Through competitive grants to build rental properties, the Minnesota Workforce Housing Development Program targets communities where a shortage of housing makes it difficult for businesses to attract workers. One of the criteria for an award is a statement from local businesses that a lack of housing makes it difficult to recruit and hire.

Under a proposal awaiting approval in Ann Arbor, Michigan, developers would be encouraged through zoning incentives to designate ten percent of new residential floor area for workers in the 50% to 80% brackets of AMI.

Massachusetts has often taken the lead in addressing affordable housing challenges, and in May, Governor Charlie Baker announced a $100 million MassHousing Fund for the creation of workforce housing, emphasizing the economic benefits that will accrue to the state.

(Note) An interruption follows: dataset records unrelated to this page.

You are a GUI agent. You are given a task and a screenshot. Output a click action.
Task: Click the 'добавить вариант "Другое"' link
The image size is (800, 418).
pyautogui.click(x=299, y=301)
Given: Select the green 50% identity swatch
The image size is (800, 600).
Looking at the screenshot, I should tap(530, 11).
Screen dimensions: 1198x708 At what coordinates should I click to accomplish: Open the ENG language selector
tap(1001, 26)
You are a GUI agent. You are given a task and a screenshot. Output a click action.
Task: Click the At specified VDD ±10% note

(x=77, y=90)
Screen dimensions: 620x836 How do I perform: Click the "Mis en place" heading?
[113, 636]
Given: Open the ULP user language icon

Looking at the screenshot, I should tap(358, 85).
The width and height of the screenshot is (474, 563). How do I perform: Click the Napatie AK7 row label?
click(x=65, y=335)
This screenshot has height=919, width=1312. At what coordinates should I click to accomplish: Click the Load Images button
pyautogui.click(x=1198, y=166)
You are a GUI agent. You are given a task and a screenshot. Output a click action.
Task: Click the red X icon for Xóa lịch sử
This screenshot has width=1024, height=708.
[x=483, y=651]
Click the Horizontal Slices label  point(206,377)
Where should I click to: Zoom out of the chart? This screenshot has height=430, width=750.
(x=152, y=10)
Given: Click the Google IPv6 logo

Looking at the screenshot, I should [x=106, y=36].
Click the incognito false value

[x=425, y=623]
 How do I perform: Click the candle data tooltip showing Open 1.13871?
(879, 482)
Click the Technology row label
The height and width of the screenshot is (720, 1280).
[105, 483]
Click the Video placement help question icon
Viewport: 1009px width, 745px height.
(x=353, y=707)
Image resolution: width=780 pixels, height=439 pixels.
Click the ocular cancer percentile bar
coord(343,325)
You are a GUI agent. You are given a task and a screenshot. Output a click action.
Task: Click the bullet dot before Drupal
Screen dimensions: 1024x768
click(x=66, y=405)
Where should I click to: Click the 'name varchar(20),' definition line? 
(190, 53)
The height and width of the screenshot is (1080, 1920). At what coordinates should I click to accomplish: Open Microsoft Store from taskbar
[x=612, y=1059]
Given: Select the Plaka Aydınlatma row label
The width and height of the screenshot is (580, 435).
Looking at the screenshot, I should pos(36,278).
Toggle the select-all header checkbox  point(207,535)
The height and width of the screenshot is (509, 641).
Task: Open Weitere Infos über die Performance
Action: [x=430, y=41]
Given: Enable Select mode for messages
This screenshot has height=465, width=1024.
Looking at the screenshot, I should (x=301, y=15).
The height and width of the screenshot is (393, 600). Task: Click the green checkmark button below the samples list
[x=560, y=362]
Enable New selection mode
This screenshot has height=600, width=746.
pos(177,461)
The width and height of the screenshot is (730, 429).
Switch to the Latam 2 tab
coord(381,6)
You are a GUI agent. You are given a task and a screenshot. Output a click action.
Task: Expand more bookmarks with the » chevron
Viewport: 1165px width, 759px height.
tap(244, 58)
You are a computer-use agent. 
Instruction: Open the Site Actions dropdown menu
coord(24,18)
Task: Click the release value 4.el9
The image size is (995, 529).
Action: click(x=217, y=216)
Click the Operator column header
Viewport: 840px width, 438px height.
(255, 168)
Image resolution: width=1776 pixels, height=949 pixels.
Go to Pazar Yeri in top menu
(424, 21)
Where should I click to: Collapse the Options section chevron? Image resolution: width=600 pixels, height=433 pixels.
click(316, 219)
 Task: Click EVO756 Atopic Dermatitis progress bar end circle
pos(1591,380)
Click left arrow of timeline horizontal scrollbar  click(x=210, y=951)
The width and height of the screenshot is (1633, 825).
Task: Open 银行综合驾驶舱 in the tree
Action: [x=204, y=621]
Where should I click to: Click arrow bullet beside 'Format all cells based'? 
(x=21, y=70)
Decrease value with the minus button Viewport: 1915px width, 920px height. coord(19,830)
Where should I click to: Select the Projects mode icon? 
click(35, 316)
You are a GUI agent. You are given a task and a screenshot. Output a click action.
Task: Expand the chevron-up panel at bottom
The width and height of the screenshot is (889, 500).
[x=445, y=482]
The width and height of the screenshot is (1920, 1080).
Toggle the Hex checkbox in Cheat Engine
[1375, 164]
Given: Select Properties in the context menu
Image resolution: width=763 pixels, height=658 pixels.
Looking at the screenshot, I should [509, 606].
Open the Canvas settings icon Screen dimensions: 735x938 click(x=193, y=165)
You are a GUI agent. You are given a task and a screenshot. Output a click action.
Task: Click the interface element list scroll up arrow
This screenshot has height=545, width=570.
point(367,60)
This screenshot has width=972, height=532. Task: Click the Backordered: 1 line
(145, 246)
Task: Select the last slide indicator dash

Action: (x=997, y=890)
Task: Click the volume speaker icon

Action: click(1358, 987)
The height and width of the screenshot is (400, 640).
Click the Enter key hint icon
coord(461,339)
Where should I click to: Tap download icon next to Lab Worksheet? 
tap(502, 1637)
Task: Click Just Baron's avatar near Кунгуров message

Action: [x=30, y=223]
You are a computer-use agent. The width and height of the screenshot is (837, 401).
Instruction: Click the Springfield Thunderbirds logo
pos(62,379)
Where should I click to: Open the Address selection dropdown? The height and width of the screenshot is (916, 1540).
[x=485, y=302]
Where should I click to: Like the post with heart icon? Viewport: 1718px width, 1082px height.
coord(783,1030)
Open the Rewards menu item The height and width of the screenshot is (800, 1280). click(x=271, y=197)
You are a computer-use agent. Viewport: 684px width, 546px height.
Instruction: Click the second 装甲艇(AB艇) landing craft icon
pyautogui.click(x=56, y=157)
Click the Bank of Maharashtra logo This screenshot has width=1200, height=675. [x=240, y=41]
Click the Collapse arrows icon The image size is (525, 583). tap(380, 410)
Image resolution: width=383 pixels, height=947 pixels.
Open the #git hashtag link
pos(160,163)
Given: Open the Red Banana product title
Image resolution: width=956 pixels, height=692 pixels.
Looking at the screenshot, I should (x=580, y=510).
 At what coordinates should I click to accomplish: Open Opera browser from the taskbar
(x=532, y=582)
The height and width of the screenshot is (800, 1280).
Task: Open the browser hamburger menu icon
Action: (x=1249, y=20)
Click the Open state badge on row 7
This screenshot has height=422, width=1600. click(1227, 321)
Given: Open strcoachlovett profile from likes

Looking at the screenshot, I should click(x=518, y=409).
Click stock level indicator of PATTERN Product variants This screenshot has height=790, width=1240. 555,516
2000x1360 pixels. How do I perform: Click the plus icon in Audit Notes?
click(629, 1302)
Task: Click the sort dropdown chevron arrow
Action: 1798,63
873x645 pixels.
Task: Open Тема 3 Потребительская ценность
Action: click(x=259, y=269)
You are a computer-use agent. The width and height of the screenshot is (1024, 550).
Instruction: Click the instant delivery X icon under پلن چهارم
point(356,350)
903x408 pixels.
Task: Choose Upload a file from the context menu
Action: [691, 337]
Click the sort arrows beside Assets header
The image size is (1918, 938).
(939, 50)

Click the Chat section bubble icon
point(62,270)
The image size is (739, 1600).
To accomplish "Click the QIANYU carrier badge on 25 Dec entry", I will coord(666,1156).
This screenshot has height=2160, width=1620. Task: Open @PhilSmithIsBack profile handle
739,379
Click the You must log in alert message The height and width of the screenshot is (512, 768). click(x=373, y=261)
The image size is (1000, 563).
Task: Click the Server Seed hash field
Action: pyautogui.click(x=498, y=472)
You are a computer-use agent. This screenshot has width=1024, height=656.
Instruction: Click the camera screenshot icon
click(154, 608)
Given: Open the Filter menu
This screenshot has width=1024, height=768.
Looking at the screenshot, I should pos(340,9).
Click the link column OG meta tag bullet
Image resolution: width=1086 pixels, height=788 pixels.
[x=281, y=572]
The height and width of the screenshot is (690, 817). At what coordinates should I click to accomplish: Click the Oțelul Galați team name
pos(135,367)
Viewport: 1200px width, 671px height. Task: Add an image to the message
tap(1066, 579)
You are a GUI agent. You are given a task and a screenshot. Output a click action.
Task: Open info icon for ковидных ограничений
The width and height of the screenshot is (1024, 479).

“Making affordable housing options available to working Massachusetts families is essential to economic growth and development in communities throughout the Commonwealth,” the Governor declared. “These working middle-class families are the foundation of our economy and talented workforce, and the creation of this $100 million fund by MassHousing will advance opportunities for them to thrive and prosper.”

The aim is to create 1,000 new units for those in the 61% to 120% of AMI and will have a deed restriction of at least 30 years.

Governor Baker’s announcement was made in Lynn, Massachusetts, near the future site of Gateway Residences – a 71-unit, mix-income development that is receiving financing for ten workforce housing units and additional funding for its low-income residences.

This strategy has worked in other places. Roope has had success with mixed-income buildings. “We carve off 80% for tax credits and 20% for workforce,” he explains. “The workforce component generally ranges from about 80% to 120% of AMI, and I try to shoot for an average of 100%. If I can do that, I can offer a 20% market advantage to workforce renters, which is a good deal for people in expensive coastal markets.”

Traditionally, there has been wariness between the different cohorts of a mixed-income residence, but Roope says he has had “no problem whatsoever.” “It is true that market-rate developers don’t like inclusionary or tax credit housing. But here, everybody understands they’re getting a deal and live in a place they otherwise couldn’t afford, so there is a common bond.”

Chapman has had the same experience: “I remember some time ago walking through the courtyard of one of our buildings and seeing a corporate executive sitting down over a glass of wine with someone on a voucher.”

Each year, the Urban Land Institute’s Terwilliger Center for Housing gives out the Robert C. Larson Housing Policy Leadership Awards for innovative ways the public sector has addressed the affordable housing crisis. This year’s finalists present a cross-section of model solutions.

Arlington County, Virginia, has implemented a comprehensive set of policies to mitigate the impact of its workforce from sharply rising rents and home prices. These include low-cost financing to developers, rental assistance and zoning incentives for mixed-income development.

Chicago is aggressively acquiring run-down buildings that, when rehabilitated, will provide low-cost and workforce housing. So far, more than 16,000 rental and for-sale units have been preserved.

New York City, facing perhaps the greatest challenge to workforce affordability, has stretched available funding to support increased mixed-income development and simplify the compliance process for developers.

The Personal Motivation
One element that appears the same between workforce housing and the general affordable industry is the motivation that led its practitioners to enter or stay in the field.

“The job has changed over the years, and it’s way harder to do things today,” says Caleb Roope. “But I still love to see the change in the lives of the people who benefit. It’s still very purposeful, very meaningful to me and I’ll be in it as long as the marketplace will have me.”